Pendant les deux années durant lesquelles Bencistà a accueilli le Meyer (1942-44), il n’y a pas eu une pandémie, mais une épidémie de diphtérie, qui a touché également certains enfants de la famille Simoni. La maladie a été gérée grâce au travail héroïque du professeur Cocchi (médecin généraliste à qui une rue a été dédiée dans la ville de Florence), qui créa une zone d’isolement dans la Tour de Villa Bencistà, aidant les familles à mettre en quarantaine leurs enfants pendant cette période terriblement difficile.
Bencistà a été fermée au public de 1940 à 1947. A cette époque, la moitié de la famille Simoni – craignant la faillite de l’entreprise – s’est désolidarisée de l’activité hôtelière, laissant à Paolo seul, la difficile tâche de gérer la Pension.
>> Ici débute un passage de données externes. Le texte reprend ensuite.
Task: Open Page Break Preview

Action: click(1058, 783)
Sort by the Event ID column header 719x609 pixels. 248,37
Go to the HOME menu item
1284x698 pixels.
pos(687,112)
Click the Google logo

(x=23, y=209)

La Villa avait en effet été ruinée par le passage de la guerre et notamment par les troupes allemandes et anglaises qui en avaient gravement compromis la structure. Il n’y avait pas non plus d’argent à investir dans les rénovations: l’hôtel n’avait pas fonctionné depuis 7 ans!
Mais encore une fois, Paolo n’a pas faibli devant cette énième difficulté: en 1948, il signe une licence avec la Chambre de Commerce, déterminé à relancer l’entreprise en rouvrant uniquement le rez de chaussée pour y accueillir les quelques touristes qui recommençaient alors à voyager.
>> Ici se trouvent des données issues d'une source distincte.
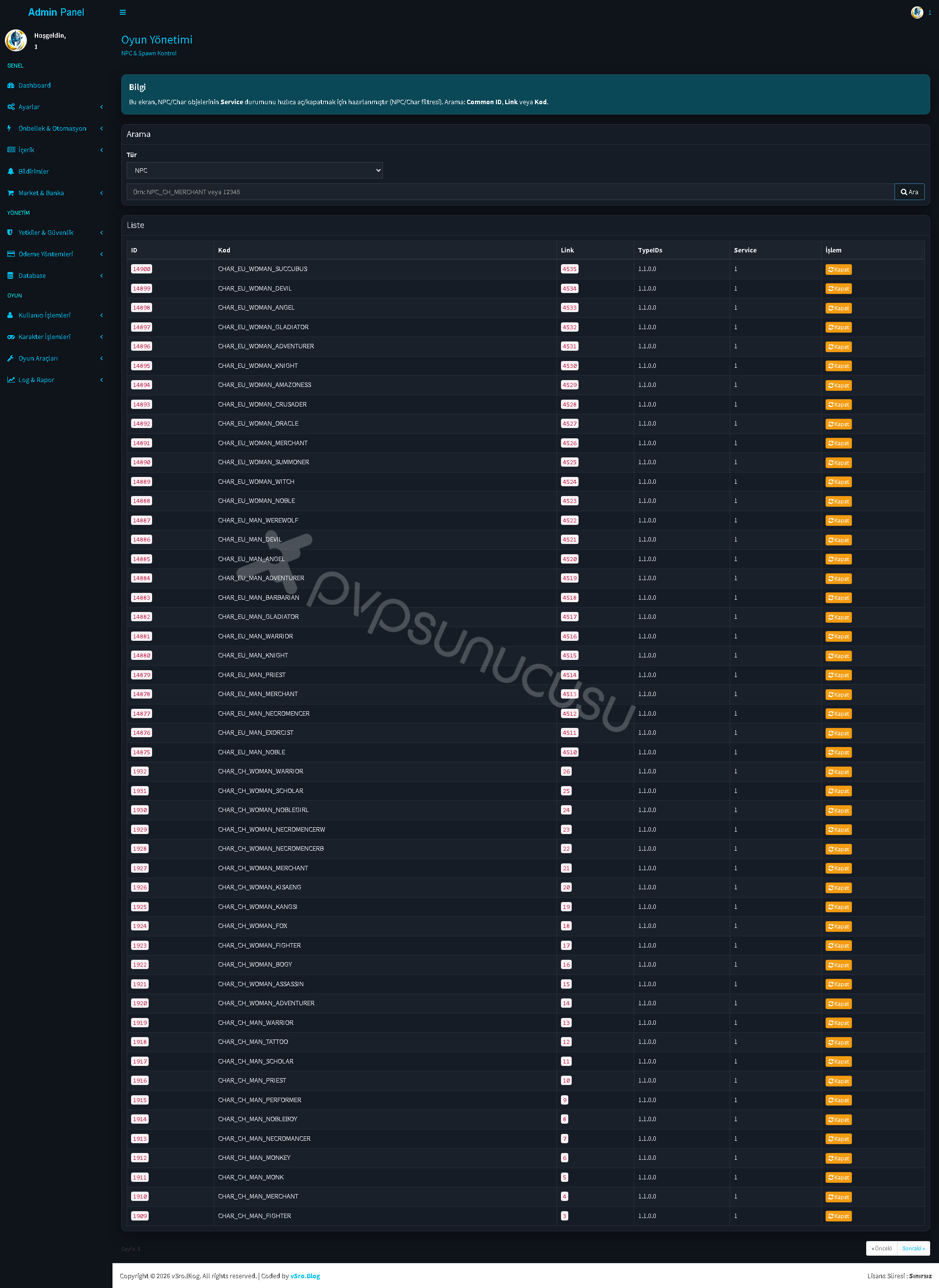
Task: Click the Ara search magnifier button
Action: 909,192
Et c’est ainsi que, dans sa longue histoire, Bencistà a eu l’occasion d’ouvrir ses portes aux épidémies et aux armées ennemies. Elle n’a pas hésité non plus à rouvrir ses portes à un avenir qui, au-delà de la guerre, s’est présenté avec ses mille défis, promesses et opportunités.
Nous espérons avoir le courage et la résilience de nos ancêtres en attendant patiemment, mais toujours activement, le passage de cette nouvelle “guerre” et en ravivant de manière créative notre Pension pour l’adapter au monde – certainement différent – dont nous hériterons après son passage.